Helge Schneider: Mama

Es braucht kein Corona, um das aktuelle Weltgeschehen mit Sorge zu betrachten. Und es braucht keinen Pessimismus, um betrübt auf das zu blicken, was hierzulande und sonstwo auf der Welt passiert. Den Kopf mal freizubekommen, auf andere Gedanken zu kommen, das ist wichtig. Insofern ist die Nachricht, dass der Tausendsassa Helge Schneider ein neues Album aufgenommen hat, mehr als willkommen. Sein Label Roof Music schreibt hierzu: „In dieser Zeit der infamen Networkanschuldigungen und irreal gewienerten Benutzeroberflächen, wohlgemerkt Software, ist es anscheinend einem übernatürlichen Superwunder gelungen, eine sich selbsterklärende ‚normale‘ Schallplatte hinzubekommen.“ Diese Platte, die morgen erscheint, hat der 65-jährige Jazzmusiker, Komiker und Schauspieler „Mama“ (Roof Music/Rough Trade) getauft und sei „sein neuester Ausbund an Ehrlichkeit in Form von Musik“.
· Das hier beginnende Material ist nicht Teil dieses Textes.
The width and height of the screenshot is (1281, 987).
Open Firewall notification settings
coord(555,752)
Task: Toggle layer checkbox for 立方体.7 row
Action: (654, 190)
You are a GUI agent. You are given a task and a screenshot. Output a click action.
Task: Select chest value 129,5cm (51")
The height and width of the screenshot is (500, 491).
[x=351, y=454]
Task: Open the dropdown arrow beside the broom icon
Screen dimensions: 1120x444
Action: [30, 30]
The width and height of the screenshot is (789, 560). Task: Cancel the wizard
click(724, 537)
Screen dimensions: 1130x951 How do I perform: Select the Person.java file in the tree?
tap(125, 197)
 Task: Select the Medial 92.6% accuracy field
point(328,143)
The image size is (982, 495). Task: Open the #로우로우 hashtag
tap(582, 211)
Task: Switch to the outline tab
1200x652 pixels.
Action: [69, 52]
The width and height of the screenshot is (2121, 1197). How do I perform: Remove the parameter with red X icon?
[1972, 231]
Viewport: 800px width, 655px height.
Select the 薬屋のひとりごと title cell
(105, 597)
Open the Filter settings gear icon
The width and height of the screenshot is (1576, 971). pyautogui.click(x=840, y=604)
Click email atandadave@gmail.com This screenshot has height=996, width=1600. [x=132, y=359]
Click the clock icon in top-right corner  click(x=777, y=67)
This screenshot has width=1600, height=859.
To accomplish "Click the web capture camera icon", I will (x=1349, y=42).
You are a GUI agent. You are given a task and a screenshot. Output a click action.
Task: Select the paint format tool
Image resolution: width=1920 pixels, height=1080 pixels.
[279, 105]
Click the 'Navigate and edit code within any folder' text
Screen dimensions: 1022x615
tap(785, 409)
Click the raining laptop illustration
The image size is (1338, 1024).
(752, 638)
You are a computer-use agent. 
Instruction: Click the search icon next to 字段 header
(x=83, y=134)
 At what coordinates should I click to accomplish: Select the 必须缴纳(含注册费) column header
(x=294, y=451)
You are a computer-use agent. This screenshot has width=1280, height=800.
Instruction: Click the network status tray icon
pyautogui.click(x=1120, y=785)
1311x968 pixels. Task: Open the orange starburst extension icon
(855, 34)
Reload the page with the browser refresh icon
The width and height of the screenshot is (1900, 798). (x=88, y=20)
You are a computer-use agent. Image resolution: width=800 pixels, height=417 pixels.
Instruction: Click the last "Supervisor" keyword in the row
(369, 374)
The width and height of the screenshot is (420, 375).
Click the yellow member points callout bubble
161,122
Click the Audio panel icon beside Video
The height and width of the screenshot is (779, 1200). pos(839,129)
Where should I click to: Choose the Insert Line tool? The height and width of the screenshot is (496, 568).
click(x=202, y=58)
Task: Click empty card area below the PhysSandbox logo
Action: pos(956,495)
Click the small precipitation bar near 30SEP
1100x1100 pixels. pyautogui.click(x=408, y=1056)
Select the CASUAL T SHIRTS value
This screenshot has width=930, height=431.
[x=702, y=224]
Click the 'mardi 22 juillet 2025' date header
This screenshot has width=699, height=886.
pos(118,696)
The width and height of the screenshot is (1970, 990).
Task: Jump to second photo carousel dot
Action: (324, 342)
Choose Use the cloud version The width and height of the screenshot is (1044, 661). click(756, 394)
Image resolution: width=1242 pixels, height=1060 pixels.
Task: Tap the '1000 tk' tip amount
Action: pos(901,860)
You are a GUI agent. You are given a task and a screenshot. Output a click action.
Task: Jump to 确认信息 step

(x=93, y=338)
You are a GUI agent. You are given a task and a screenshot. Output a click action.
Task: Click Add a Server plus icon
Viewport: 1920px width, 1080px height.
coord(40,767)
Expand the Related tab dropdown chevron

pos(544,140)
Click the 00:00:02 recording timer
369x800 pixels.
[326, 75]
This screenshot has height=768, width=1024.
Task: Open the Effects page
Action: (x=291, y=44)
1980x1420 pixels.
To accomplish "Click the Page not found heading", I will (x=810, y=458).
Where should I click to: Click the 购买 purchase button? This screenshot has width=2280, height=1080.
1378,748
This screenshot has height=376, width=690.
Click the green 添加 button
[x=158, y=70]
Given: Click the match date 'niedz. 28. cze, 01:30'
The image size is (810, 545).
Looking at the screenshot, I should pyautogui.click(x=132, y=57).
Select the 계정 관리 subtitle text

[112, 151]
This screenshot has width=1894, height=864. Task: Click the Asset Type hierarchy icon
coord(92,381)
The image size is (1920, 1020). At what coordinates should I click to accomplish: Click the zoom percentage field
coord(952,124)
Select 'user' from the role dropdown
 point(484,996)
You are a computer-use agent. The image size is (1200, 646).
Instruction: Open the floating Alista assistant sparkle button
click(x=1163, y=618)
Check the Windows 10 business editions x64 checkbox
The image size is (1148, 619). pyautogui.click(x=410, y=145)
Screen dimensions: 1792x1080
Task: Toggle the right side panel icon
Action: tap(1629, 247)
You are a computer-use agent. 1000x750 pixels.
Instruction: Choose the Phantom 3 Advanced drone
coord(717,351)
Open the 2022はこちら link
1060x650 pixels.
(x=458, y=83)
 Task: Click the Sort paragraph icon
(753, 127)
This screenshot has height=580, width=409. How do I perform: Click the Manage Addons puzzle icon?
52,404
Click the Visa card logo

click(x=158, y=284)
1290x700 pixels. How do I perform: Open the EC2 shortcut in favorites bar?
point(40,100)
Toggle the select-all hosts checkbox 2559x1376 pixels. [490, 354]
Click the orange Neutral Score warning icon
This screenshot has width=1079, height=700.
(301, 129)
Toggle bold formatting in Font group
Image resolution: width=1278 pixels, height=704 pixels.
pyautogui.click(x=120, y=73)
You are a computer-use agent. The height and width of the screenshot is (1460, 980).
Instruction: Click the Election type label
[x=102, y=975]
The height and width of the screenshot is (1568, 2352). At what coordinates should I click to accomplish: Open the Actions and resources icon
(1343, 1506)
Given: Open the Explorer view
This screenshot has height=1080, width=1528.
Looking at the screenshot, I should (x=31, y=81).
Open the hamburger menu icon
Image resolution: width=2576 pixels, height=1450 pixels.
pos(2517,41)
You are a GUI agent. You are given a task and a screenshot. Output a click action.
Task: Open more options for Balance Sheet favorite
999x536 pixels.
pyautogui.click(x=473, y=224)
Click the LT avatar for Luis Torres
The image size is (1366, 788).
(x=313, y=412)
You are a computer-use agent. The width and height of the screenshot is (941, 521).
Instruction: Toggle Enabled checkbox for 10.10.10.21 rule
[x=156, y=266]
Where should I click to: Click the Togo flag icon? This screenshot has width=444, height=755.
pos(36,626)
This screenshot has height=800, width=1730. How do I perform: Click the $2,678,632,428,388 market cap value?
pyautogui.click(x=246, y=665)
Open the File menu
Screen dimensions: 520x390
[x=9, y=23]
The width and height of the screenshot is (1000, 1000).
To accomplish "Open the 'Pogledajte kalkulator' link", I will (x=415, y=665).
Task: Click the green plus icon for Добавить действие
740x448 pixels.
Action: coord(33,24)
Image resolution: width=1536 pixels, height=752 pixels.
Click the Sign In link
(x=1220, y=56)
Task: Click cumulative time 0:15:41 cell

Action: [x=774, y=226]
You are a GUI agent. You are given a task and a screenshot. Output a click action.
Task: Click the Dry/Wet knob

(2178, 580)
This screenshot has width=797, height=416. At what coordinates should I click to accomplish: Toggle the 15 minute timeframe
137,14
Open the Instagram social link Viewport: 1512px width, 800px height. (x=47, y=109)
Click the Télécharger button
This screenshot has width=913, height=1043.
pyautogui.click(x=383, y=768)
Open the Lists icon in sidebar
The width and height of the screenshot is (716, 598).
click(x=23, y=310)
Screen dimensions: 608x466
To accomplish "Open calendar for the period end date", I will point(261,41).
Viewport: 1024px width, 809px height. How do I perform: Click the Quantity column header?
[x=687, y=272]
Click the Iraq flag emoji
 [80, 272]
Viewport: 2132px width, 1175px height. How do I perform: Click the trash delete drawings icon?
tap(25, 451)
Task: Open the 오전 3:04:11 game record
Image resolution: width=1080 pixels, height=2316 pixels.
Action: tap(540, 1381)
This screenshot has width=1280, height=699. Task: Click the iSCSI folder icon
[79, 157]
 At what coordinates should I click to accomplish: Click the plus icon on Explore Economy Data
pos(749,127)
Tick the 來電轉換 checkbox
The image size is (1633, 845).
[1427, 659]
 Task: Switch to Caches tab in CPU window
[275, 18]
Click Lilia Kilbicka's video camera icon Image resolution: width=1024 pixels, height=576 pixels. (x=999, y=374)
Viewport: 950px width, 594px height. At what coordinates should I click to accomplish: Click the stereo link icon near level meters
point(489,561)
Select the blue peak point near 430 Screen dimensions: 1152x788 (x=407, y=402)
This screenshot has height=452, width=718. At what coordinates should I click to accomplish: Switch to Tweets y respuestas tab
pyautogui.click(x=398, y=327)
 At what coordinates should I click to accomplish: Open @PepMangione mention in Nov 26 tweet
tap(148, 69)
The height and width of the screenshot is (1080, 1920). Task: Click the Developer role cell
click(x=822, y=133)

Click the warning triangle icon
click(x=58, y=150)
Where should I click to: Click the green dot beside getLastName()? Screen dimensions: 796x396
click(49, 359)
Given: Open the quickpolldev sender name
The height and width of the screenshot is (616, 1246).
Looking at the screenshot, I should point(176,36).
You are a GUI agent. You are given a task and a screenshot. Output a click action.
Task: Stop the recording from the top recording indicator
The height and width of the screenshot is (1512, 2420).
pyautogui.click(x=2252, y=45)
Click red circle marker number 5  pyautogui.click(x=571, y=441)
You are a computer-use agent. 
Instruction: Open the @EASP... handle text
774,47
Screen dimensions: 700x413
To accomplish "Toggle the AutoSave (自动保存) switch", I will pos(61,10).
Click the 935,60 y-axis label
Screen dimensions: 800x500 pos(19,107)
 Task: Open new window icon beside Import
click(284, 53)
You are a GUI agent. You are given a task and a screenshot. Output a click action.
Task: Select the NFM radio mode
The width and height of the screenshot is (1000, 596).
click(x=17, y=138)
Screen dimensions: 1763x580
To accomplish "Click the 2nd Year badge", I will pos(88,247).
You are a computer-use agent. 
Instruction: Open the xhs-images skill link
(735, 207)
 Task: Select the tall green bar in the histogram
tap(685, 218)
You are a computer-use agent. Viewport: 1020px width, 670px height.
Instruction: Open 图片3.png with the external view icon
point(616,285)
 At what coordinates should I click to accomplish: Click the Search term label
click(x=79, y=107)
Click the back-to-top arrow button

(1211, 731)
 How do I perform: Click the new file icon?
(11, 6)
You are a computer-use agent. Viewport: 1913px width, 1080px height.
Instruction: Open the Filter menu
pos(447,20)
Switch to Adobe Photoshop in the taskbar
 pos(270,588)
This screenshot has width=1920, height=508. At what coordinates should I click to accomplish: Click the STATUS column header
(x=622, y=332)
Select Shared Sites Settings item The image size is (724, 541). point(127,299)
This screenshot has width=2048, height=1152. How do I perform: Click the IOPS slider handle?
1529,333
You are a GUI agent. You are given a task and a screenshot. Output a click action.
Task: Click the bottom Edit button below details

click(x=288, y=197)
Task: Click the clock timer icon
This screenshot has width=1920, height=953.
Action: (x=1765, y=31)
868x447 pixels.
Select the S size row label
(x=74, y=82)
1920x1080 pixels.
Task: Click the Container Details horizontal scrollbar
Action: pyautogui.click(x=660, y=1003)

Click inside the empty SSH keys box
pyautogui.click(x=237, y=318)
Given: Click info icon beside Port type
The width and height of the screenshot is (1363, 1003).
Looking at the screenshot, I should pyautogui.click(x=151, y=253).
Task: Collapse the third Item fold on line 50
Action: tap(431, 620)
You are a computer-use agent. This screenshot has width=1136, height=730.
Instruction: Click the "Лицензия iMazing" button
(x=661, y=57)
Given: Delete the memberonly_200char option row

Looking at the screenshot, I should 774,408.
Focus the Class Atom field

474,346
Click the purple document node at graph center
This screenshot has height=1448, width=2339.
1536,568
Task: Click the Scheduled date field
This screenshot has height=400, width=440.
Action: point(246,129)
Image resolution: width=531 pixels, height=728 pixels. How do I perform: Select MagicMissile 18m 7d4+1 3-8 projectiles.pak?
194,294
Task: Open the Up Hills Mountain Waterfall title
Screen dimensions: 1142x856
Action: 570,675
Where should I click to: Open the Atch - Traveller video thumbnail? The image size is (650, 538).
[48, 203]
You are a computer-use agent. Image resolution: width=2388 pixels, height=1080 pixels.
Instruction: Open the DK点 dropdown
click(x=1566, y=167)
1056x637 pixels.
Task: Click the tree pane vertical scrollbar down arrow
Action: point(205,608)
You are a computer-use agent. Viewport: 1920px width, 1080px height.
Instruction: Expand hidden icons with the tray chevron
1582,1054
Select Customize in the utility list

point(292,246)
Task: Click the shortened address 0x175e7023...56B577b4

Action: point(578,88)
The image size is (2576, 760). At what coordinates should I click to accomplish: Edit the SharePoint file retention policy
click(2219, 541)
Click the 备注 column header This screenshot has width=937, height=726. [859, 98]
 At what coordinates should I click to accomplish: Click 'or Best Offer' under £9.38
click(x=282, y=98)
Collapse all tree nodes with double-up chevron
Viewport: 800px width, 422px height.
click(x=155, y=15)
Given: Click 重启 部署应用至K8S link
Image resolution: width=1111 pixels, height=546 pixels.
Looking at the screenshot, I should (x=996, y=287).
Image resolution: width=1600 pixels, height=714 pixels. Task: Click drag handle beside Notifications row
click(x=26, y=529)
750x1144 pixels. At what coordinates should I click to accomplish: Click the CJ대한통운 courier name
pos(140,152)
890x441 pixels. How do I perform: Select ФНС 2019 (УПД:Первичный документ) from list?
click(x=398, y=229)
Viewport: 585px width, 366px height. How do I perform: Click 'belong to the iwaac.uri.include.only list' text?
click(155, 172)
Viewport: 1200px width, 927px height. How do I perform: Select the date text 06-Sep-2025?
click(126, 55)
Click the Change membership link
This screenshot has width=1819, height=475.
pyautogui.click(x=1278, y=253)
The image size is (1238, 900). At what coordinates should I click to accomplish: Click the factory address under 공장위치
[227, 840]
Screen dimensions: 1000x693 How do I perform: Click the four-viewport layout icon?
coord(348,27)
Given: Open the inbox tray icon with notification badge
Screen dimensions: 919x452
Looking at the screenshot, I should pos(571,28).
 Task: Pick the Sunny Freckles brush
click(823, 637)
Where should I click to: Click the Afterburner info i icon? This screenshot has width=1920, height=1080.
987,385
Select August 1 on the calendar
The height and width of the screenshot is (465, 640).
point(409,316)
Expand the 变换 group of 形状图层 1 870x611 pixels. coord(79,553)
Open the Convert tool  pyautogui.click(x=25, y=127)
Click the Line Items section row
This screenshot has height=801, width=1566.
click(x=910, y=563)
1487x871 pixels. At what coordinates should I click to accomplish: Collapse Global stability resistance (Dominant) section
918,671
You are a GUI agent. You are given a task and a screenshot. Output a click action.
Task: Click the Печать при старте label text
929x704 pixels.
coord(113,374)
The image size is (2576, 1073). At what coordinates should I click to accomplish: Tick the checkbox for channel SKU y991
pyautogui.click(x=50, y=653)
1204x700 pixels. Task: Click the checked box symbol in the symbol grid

Fürwahr, nicht jeder kann (immer) etwas mit seinem eigenwilligen bis schrillen Humor anfangen – der Autor dieser Zeilen eingeschlossen. Aber mit seinem neuen Album schafft es Helge Schneider, einem ein Lächeln ins Gesicht zu zaubern. Das funktioniert bereits im Auftakt „Heute Habe Ich Gute Laune“, dessen infektiöse gute Laune an Bobby McFerrins Welthit „Don’t Worry, Be Happy“ aus dem Jahr 1988 erinnert. Mit ihm hat er sein Faible für den Jazz gemein.

Auf „Heute Habe Ich Gute Laune“ folgt mit dem Titelsong eine skurrile Lobhuldelei an die Mutter. Danach veralbert er in „Ich Setz Mein Herz Bei Ebay Rein“ die sozialen Medien, die Streamingdienste und das Internet im Allgemeinen. Im Text spricht er von „Fitz-fatze-fuck“ (herrlich!) und singt: „Ich setz mein Herz bei Ebay rein / Dann bin ich nicht mehr ganz allein“. Auf seine typisch klamaukige Art beschreibt er das, was bei nicht wenigen Menschen zu beobachten ist: Sie wollen ihre Einsamkeit mit Hilfe des Internets lindern.

„Forever At Home“ ist so etwas wie Helge Schneiders Corona-Hymne: Er hat sich zuhause verbarrikadiert und versucht, die häusliche Isolation zu genießen – mit Erfolg und mit Swing. Es ist erstaunlich, wie er aktuelle Themen auf kabarettistische Art in seinen Songs abhandelt; in der „Boss“ ist es dann die Ausbeutung von Angestellten. Wobei nicht immer ganz klar ist, worum es in seinen Texten geht. In „Der Geburtstagskuchen“, „Roswitha“ und in „Samba In Der Nacht“ steht wohl alleinig der Unterhaltungsfaktor im Vordergrund. Das gilt auch für die Mini-Hörspiele „Beim Friseur“ und „Die Neue Mode“, die sich zu den zwölf „regulären“ Songs gesellen. Das Album endet schließlich so gut gelaunt wie es begann: mit dem frohlockenden Klavier-Pfeif-Instrumental „On The Set“.

„Mama“ ist übrigens eine waschechte Soloplatte. Helge Schneider hat alle Instrumente selbst eingespielt – sei es Klavier, Schlagzeug, Trompete, Gitarre, Orgel, Saxofon, Kontrabass oder Rumbarassel. Somit wird er dem Terminus Alleinunterhalter mehr als gerecht.